* [PROBLEM TO SOLVE]: Report each line in the rows below that contains the string "resolution". Case counts.
--- SUPPLIED ENTRIES ---
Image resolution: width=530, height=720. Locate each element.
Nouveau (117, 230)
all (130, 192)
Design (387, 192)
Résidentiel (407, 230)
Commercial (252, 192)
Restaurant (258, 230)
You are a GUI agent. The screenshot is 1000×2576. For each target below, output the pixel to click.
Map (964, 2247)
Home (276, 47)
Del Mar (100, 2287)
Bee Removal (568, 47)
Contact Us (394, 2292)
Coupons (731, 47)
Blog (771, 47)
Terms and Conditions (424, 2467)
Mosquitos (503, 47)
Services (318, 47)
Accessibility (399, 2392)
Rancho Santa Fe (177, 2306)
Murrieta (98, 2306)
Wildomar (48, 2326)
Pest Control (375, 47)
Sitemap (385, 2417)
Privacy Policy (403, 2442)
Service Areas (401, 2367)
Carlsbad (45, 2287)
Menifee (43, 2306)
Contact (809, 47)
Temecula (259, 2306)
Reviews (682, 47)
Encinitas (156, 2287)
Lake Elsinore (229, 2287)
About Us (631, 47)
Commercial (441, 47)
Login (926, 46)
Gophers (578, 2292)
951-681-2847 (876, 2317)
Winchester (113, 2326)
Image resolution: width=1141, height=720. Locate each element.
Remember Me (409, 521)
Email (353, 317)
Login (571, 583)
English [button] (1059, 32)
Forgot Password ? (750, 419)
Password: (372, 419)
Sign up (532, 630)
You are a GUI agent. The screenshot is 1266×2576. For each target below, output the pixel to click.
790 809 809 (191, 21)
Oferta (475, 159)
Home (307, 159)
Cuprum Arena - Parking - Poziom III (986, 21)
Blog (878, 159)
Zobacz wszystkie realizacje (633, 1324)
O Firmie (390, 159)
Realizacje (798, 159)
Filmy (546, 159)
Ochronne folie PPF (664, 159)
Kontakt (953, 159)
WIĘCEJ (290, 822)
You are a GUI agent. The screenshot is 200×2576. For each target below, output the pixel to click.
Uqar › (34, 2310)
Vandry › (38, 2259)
---
* [FINISHED TASK]:
Image resolution: width=530, height=720. Locate each element.
Image resolution: width=1141, height=720. Locate each element.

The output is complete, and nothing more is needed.